最終更新日: 2004年6月28日

海洋内部の微小スケール混合過程と全球規模熱塩循環の関わり

海洋の熱塩循環は、海水が浮力を失うことによる沈降流と、海水が浮力を獲得することによる湧昇流、そして沈降領域と湧昇領域をつなぐ水平的な流れからなっています。そして、沈降領域は非常に限られているのに対し、湧昇領域は全球に広く分布するものと考えられています。この湧昇領域で浮力の獲得をもたらすものは鉛直方向の海水混合です。特に、温度躍層と呼ばれる、深さ数百メートルに存在する水温が鉛直方向に急激に変化するあたりでの鉛直混合が重要です。

海洋のうち深層水形成が生じていない場所では、上に行けば行くほど密度が低くなるような状態になっています。このような状態のもとで鉛直混合が生じると、深層水はより上層の低密度水と混合され、浮力を獲得して(密度が低下して)湧昇します。一方、水柱の位置エネルギーという観点からすると、鉛直混合は水柱の重心を上げる働きを持ち、したがって位置エネルギーを高める働きを持つことになります。力学的エネルギーは勝手に増えることはありませんから、鉛直混合が起こるためには外部からのエネルギー供給が必要です。このエネルギーを供給する源は風と潮汐にあります。風は海面付近で、潮汐は海底付近でそれぞれ内部波と呼ばれる波動を生じ、これは海洋中を鉛直方向に伝播します。波動の伝播はエネルギーの伝播を意味し、それが海洋中で砕波するとその場所でエネルギーが消費されます。このとき消費されるエネルギーが鉛直混合で位置エネルギーを高めるために使われます。

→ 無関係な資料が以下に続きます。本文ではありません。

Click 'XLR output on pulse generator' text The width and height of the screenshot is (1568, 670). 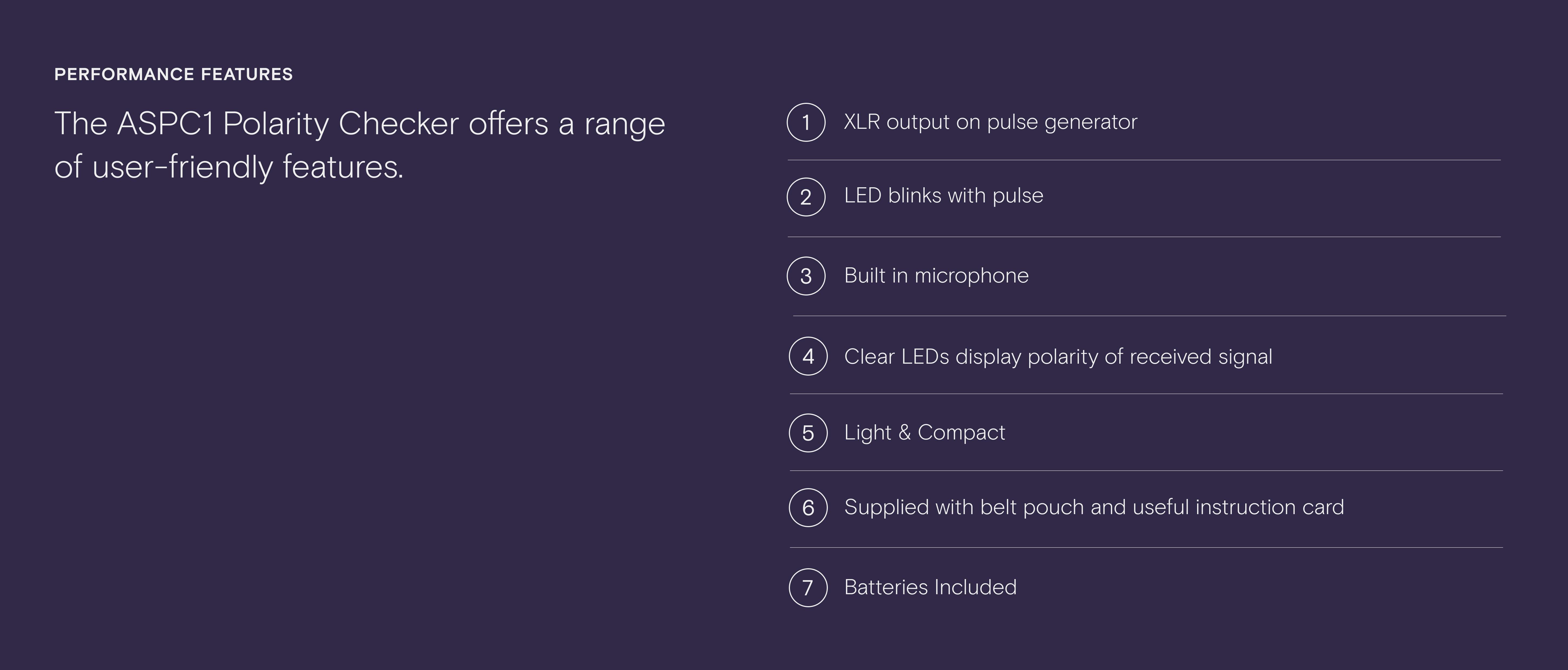990,122

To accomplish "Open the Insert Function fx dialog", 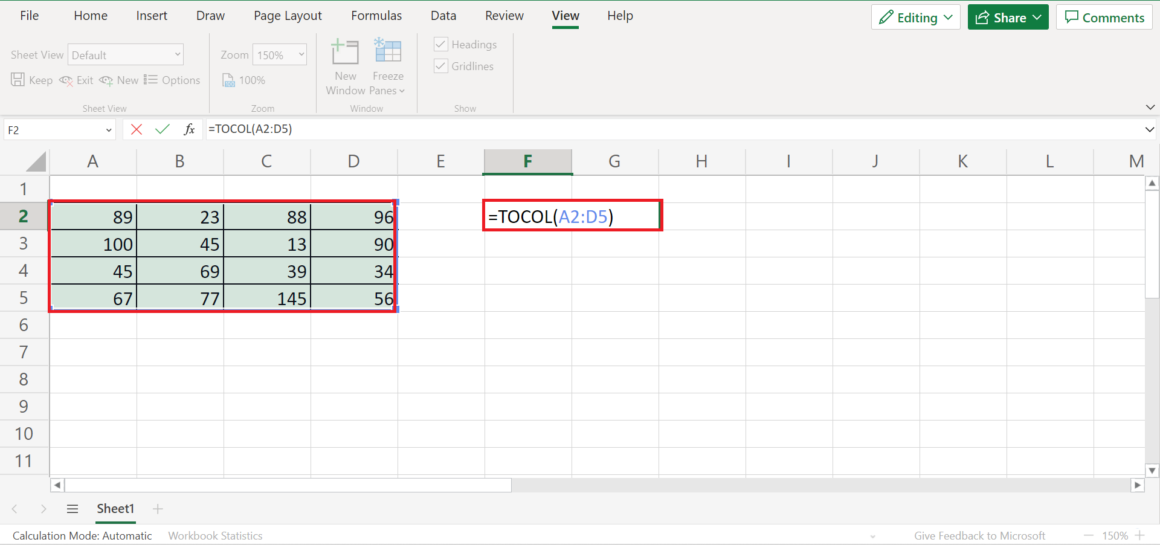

鉛直混合のエネルギー源として風と潮汐のどちらがより重要なのかという問題には完全な決着はついていないのですが、近年の観測によると深層海洋の鉛直混合は空間的に大きく変動し、海底地形が起伏に富んでいる場所ほど鉛直混合が大きいことが示されています。また、そのような領域では海底直上だけでなく、ずっ と浅い領域での鉛直混合も大きな値を示します(図1)。潮汐による海底での内部波の励起は、海底地形の凹凸が激しい領域で選択的に生じるため、このことは深層海洋における鉛直混合のエネルギー源としては潮汐が大きな寄与をしていることを示すものと考えられます。ただし、このように観測的に鉛直混合の実際の大きさが知られている領域はわずかで、理論的にどのような値になるべきかについてもまだはっきりとしたことはわかっていません。そして、現在においてもなお、海洋モデリングにおいてこのような鉛直混合の空間不均一性が考慮されることはあまりなく、鉛直混合の係数は水平方向に一様に与えられるのが一般的です。

vertical diffusivity

図1: ブラジル海盆における観測に基づく鉛直混合の大きさの分布。暖色ほど鉛直混合が大きい。Polzin et al. (1997) からの抜粋。

現在までほとんどの海洋大循環モデルにおいて鉛直混合の空間不均一が考慮されていないのは、ひとえにどのような値を与えればよいのかが十分にわかっていないからです。しかし、上に見られるような観測結果を背景として、簡単な仮定に基づいて起伏の激しい海底上でのみ大きな鉛直混合を与えて海洋大循環モデルによるシミュレーションを行うと、鉛直混合が水平一様に与えられている場合に比べて、海洋深層循環は量的にも空間構造的にも大きく違ったものになることが示されます(図2)。与えた鉛直混合がどれだけ妥当なものなのかという問題は残りますが、それでも鉛直混合の空間不均一性は無視してはならないものであるのは間違いありません。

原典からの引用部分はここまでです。